Cell cycle suppressor proteins are not related to HPV status or clinical outcome in patients with vulvar carcinoma.

Interactions between the cyclin-dependent kinase inhibitors (CDKI) and human papillomavirus (HPV) infection in the pathogenesis of vulvar carcinoma are still incomplete. This study aimed to evaluate the prognostic relevance of these proteins in vulvar cancer. One hundred and thirty-nine patient specimens assembled in a tissue microarray were evaluated for p16, p21, p27, and pRb by immunohistochemistry. HPV status was assessed by a linear array HPV genotyping test. In 16 cases with available frozen tumor, quantitative real-time reverse transcriptase-polymerase chain reaction for CDKN2A(p16), CDKN1A, and Rb was performed. Protein expression was considered positive in 40 patients for p16, 35 for p21, 28 for p27, and 19 for pRb. HPV was positive in 43 of the 105 evaluable cases.

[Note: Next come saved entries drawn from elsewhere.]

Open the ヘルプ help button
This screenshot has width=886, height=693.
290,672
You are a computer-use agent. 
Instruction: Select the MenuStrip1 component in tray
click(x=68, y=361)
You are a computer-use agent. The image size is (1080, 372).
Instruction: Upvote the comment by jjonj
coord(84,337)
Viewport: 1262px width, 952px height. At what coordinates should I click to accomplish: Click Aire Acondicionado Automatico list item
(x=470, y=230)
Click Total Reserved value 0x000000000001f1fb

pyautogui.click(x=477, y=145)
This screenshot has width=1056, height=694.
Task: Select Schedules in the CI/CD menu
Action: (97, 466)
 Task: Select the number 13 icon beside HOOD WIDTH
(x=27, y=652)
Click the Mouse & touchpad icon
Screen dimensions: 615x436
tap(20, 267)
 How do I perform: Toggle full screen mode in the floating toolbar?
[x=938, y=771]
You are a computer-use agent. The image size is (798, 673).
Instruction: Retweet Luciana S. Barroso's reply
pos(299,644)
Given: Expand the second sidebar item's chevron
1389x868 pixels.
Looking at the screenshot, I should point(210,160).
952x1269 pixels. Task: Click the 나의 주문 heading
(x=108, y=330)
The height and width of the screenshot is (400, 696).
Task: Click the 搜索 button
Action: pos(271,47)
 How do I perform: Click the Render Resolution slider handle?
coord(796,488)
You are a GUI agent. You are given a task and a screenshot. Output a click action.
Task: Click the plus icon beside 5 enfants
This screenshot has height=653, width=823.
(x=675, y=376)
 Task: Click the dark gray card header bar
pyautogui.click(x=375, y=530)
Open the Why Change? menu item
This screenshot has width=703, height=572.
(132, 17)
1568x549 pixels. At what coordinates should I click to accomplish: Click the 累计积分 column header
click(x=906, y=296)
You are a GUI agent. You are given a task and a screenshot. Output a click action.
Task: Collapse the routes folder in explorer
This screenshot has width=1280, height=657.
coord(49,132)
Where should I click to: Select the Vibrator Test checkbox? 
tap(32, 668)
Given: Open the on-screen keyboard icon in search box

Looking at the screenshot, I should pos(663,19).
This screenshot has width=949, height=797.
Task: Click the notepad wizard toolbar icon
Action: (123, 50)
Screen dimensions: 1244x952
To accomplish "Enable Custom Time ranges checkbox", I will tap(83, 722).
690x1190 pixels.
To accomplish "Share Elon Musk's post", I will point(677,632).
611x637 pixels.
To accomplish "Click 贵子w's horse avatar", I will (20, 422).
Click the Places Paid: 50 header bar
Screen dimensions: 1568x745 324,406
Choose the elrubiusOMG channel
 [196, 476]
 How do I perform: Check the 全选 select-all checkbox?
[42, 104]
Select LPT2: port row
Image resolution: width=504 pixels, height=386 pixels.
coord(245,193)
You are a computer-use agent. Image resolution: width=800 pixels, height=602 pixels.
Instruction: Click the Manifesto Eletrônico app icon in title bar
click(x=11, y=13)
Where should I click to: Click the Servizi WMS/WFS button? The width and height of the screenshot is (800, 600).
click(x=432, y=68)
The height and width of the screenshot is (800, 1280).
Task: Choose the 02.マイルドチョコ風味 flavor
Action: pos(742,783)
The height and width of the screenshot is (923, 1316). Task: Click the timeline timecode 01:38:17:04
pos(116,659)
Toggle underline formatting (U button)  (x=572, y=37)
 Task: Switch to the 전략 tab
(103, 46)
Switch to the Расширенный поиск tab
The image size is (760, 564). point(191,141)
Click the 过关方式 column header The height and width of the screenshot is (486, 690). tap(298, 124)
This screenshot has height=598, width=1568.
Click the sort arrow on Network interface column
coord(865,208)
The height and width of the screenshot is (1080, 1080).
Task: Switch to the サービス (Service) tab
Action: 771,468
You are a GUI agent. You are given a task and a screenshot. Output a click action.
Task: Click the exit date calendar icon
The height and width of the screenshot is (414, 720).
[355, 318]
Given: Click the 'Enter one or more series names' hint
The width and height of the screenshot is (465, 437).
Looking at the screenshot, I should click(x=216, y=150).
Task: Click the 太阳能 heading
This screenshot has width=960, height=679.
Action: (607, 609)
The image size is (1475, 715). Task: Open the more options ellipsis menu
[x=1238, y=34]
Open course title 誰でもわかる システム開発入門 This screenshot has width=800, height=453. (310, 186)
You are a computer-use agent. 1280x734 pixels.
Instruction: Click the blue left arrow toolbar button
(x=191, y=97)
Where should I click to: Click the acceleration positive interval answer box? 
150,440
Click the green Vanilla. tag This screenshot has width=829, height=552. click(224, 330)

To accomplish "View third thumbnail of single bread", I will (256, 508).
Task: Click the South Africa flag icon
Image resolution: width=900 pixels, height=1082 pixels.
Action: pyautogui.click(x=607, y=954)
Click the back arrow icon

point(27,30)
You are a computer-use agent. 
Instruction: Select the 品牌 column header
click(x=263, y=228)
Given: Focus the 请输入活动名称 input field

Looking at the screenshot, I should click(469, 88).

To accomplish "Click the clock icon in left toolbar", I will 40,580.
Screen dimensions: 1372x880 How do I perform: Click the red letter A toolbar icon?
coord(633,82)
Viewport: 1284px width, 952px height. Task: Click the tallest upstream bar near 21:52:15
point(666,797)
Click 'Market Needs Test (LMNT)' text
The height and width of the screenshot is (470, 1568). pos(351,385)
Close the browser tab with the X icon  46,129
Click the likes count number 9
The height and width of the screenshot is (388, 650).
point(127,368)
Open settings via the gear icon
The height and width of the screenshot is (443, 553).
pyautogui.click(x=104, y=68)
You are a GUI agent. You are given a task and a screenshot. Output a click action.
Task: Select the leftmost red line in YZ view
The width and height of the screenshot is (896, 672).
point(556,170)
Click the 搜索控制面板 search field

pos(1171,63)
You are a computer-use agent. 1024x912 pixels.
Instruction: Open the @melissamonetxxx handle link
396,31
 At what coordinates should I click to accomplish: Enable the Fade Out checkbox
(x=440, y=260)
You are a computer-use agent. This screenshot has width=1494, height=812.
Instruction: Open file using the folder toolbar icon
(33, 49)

Expression of CDKIs and pRb, with the exception of p16, seem to be linked to the early phases of vulvar carcinogenesis. Although p16 and p21 protein expression was associated with early stages of disease, no prognostic significance was found when analyzing CDKI proteins or detecting HPV status, limiting their clinical usage. No association was observed between expression of CDKI proteins and HPV status, suggesting that in spite of this association found in cervical cancer, this seems not to be valid for vulvar carcinoma.